The charges against Ms. Tymoshenko would not be so unwelcome if the government were itself pure and travelling in broadly the right direction. Here I owe a debt of gratitude to the author of this article in Der Spiegel, for describing a recent case settled in the Arbitration of the Stockholm Chamber of Commerce. The facts, as presented, are thus; In 2009 Ms. Tymoshenko struck a deal with President Putin when Gazprom (the Russian energy company) cut off supplies to RUE (the private company which buys gas on behalf of Ukraine but is 50% owned by Gazprom) on the basis that the Ukrainian state gas company (Naftogaz) would assume RUE’s liabilities to Gazprom. This deal also included increases of 30% in the transportation costs and a rise in the price of gas from $180 per thousand cubic metres to $235.

RUE contested the transfer of control over the gas held in storage in Ukraine and after getting nowhere with the Ukrainian courts, sought arbitration in Sweden. The renown of the Institute partially explains this change of tactic, but RUE can hardly have considered the confidentiality of the case to have been a disadvantage in their case.
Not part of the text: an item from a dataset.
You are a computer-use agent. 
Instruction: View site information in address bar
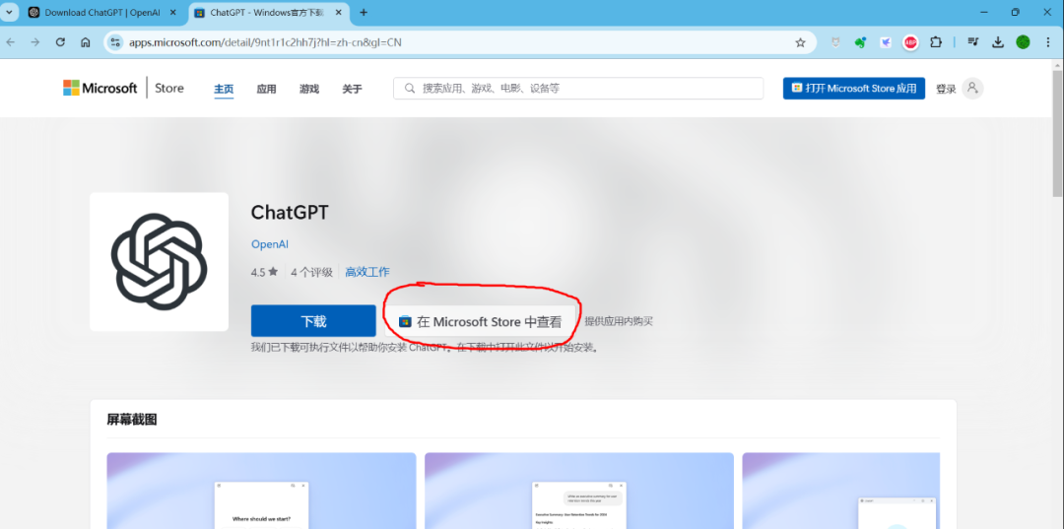click(115, 42)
After February’s election, new-President Victor Yanukovych replaced the entire board of Naftogaz, then dropped the case against RUE, agreeing not only to return the gas held in storage, but an additional ten per cent as compensation. It is all but certain that the Ukrainian government simply changed its position, adopting on behalf of the Ukrainian people a liability to RUE equivalent to either one-quarter of its annual gas requirements, or over $5.4bn. To put this into perspective, the Ukrainian budget Mr. Yanukovych has just adopted forsees total expenditure of $40bn, of which nearly $8bn is debt-repayment.
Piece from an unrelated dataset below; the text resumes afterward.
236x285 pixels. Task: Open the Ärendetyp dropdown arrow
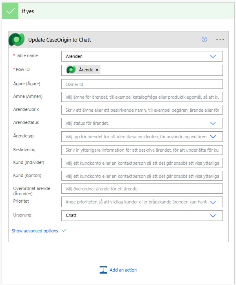[x=213, y=137]
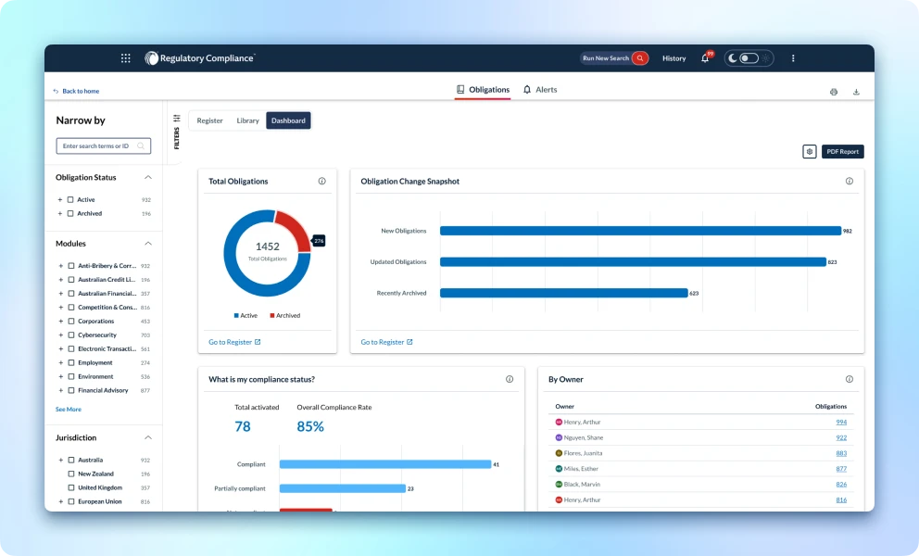Image resolution: width=919 pixels, height=556 pixels.
Task: Show info for By Owner card
Action: tap(849, 379)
In 2012, Ukraine will be the joint host of the European football championships with Poland, with all the attendant costs. It will be another distraction, and perhaps a means of apologising for the Ukrainian government that appears to have no interest in the well-being of its citizens. Perhaps we will never know quite what the extent of the back-handers from the RUE-Naftogaz were, but what is most important is that it seems very unlikely that Ukraine can recover from the financial crisis of 2008 in any short time, or whether Ukraine’s citizens will see the results of what little gain there is.

In short, the Ukrainians need the protection of international scrutiny, by the IMF, the EU, and the media. They are unlikely to get anything of the sort from inside their own country, where it is still dangerous to be a journalist, let alone a politician. And yet, although history and ignorance teaches me to be a sceptic, it is still a little joy to me to see Yulia Tymoshenko kicking out;

“The oligarchy would not like such a choice. They need cheap labor, poor and disenfranchised people who can be forced to work at their factories for peanuts. And they also need Ukraine’s riches, which they have been ruthlessly stealing for the past 18 years. They’re not interested in your fate or the future of your children. They haven’t lived in Ukraine for a long time, they just exploit it…

And I will fight for principles and values that you share. I will fight regardless of whether I am in power or opposition. And I will never let them take away the Ukraine that you all deserve – a free, strong, fair, prosperous and beautiful Ukraine. I am with you!”